Kate Atkinson, When Will There Be Good News? (2008). I think this is the best Jackson Brodie novel so far. Police detective Louise Monroe is still a major character in the plot, but the most fascinating character is the resourceful 16-year-old orphan Reggie Chase, the only one besides the reader who believes something criminally terrible is going on. Like Atkinson’s earlier novels, this one begins with a horrific crime in a chapter entitled “In the Past.” Then it shifts to the present, with Jackson in Yorkshire, conducting surveillance at a playground. Jackson is always making mistakes and this time he boards the wrong train and is almost killed as a result. The plot unfolds thereafter with scant participation from him. Reggie is the link between the varied characters whose lives are somehow involved in the unfolding crimes. Jackson and Louise never would have solved the mysteries without her. Once again, Atkinson skillfully brings the many apparently unrelated characters and plot lines to a surprising and unconventional resolution. Through no skill of his own, hapless Jackson Brodie once again lands on his feet.

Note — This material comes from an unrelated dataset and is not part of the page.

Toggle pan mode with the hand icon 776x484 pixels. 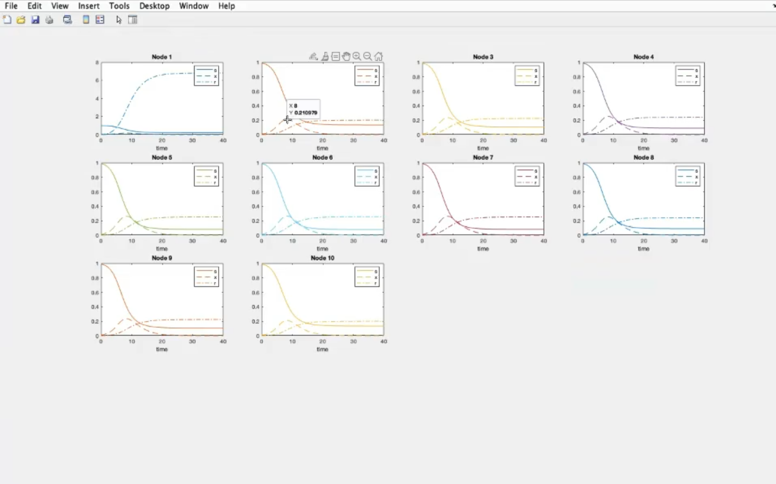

Connie Schultz, The Daughters of Erietown (2020). While this book is an interesting enough journalistic portrayal of small-town culture in the 1950s and 1960s, I found it lacking as a novel. This may be in part because I had more than enough of the racism, sexism, bigotry, and narrow-mindedness of those decades while I was living through them. The major cultural and political events of the times are a backdrop to the lives of the characters, but they seem to exert little influence. It is near the end of the book, in the late 1970s, before the characters exhibit any meaningful (and not always convincing) development. The central character, Ellie, is the only one who manages to surprise us. There are lots of secrets and some suspense, but no intricacy of plot. Despite what appears to have been intended as a positive ending, the novel is basically a sad story. Schultz is probably a better journalist than she is a novelist.